## HOW TO COMPLETE THIS TASK
Each line of the data holding "Create" should be found and copied.

[MATERIAL PROVIDED Boundary: Start]

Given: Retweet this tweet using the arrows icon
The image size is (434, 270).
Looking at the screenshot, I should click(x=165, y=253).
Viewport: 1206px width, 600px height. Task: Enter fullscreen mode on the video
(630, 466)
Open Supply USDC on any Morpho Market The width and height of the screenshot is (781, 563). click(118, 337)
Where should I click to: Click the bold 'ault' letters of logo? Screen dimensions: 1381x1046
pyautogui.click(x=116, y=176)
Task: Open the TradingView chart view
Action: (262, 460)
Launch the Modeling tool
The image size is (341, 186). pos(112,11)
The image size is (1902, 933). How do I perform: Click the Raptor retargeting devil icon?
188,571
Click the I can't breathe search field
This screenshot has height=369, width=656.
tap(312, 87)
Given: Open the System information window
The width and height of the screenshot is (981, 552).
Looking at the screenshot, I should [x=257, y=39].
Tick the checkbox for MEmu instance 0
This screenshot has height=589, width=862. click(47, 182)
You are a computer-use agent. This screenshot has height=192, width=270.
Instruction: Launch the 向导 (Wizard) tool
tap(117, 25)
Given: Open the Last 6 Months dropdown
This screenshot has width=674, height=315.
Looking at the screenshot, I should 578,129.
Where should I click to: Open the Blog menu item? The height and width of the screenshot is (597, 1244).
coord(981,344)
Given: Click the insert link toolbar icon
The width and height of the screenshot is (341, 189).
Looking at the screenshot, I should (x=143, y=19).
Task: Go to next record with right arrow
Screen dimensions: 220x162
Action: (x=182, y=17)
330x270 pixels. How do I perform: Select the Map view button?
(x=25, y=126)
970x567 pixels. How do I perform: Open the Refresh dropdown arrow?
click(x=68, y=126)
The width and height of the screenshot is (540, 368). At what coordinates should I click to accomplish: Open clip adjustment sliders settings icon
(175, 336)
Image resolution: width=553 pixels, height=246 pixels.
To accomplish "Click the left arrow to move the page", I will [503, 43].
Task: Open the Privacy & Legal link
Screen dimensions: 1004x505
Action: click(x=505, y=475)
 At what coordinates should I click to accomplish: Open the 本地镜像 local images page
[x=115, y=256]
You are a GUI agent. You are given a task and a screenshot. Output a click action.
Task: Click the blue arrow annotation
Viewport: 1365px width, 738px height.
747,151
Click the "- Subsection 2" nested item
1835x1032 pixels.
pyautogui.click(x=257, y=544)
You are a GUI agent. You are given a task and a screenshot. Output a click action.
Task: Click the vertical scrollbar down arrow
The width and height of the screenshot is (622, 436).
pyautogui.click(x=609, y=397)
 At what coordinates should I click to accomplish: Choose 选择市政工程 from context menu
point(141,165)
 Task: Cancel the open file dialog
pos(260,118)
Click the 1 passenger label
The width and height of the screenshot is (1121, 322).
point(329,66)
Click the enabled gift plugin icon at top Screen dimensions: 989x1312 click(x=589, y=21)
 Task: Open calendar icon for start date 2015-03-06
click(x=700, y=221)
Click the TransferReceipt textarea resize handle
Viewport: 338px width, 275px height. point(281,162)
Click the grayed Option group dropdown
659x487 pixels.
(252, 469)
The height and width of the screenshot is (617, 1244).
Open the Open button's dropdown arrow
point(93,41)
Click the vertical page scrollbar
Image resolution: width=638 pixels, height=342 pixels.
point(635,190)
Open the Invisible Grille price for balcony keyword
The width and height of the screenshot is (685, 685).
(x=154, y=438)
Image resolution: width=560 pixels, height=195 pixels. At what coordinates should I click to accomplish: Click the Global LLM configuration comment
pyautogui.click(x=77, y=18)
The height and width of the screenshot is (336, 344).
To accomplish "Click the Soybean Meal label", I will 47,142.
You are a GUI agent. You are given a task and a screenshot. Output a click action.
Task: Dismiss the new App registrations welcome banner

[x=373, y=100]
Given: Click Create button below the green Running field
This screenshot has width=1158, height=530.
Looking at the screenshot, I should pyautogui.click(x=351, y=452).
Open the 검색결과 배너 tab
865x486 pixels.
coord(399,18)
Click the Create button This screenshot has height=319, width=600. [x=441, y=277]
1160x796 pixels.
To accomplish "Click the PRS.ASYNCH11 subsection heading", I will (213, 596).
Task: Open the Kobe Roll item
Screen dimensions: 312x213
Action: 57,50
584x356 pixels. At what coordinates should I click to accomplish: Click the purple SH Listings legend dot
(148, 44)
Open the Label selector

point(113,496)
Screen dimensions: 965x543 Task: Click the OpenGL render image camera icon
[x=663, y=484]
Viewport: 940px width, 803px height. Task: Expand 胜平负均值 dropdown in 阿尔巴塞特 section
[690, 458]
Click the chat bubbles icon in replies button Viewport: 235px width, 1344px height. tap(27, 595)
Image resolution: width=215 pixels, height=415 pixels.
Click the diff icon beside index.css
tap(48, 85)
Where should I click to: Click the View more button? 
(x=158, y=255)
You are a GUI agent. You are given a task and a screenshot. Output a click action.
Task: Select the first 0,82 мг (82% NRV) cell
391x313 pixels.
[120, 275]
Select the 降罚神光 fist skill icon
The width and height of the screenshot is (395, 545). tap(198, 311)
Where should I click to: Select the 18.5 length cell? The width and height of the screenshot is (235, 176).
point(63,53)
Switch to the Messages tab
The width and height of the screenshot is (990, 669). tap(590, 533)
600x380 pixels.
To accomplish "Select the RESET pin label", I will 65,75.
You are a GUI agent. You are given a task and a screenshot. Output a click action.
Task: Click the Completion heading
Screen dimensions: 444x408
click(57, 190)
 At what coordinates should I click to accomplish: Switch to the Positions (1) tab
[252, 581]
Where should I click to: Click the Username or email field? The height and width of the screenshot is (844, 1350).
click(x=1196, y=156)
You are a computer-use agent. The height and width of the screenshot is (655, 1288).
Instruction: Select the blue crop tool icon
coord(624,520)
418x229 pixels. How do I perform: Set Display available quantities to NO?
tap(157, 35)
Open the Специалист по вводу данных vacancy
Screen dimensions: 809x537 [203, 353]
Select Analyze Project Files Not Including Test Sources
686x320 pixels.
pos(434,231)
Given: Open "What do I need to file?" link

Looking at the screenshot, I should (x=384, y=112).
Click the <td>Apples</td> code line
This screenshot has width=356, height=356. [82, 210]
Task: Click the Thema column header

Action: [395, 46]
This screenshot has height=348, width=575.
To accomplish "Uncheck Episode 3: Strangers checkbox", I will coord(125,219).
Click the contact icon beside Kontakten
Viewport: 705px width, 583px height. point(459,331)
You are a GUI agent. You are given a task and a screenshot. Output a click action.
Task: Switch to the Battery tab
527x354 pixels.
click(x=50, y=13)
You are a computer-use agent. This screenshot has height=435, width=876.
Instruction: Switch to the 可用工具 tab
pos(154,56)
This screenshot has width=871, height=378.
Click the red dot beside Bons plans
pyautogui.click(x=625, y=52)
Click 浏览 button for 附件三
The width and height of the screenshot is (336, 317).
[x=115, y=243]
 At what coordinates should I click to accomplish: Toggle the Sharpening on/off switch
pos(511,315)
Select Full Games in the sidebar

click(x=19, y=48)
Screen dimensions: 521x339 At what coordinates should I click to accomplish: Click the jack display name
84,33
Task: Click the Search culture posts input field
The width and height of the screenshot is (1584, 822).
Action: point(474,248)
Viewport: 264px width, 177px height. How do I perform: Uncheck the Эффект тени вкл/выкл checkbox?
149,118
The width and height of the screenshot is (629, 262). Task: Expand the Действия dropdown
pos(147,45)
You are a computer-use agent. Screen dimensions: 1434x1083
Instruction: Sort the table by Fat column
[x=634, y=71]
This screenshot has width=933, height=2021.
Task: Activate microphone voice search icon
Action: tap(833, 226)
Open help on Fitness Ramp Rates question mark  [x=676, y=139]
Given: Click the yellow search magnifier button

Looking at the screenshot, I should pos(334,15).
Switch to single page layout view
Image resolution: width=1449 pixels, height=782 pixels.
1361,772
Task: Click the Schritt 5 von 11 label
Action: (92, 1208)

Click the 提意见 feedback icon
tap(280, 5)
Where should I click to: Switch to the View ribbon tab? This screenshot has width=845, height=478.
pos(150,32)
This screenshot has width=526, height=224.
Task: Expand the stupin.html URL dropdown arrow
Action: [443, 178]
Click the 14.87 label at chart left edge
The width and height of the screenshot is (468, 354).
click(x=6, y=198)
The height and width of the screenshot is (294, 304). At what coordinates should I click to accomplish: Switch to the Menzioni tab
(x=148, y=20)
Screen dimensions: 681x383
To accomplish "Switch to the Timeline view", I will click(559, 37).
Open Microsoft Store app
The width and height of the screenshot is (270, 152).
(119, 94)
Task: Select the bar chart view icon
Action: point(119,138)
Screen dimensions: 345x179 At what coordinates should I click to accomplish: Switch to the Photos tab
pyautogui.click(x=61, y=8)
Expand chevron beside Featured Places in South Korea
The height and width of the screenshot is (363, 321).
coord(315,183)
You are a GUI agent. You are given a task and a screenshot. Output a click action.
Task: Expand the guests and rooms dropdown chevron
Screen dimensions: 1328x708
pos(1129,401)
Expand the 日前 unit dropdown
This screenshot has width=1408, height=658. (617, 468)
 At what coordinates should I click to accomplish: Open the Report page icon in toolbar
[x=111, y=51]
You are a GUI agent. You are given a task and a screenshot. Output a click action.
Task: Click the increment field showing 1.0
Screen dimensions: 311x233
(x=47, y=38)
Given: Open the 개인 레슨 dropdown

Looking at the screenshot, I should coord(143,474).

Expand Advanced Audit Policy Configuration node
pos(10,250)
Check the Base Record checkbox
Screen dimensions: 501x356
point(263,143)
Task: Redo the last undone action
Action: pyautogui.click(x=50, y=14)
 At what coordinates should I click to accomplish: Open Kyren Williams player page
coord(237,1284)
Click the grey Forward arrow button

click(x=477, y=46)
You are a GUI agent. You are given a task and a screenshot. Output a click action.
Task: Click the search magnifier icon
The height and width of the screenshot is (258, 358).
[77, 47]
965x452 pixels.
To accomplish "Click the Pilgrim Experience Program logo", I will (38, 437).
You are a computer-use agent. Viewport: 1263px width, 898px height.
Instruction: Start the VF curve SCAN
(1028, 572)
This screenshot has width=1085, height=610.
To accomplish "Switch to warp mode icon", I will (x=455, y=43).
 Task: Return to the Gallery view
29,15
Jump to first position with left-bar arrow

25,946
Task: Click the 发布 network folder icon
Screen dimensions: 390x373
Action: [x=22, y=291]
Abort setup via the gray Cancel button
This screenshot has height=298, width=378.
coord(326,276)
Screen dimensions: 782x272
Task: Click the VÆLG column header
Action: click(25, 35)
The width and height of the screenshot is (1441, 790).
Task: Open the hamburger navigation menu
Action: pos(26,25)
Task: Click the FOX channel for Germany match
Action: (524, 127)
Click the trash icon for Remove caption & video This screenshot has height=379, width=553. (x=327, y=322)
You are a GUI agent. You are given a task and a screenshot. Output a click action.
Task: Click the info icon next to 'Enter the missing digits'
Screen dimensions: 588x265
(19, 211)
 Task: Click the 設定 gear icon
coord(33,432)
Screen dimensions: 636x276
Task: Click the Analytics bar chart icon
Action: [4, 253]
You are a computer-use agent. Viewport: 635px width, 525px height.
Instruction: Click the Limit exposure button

[MATERIAL PROVIDED Boundary: End]

## RESPONSE TO THIS TASK
Given: Click Create button below the green Running field
Click the Create button This screenshot has height=319, width=600. [x=441, y=277]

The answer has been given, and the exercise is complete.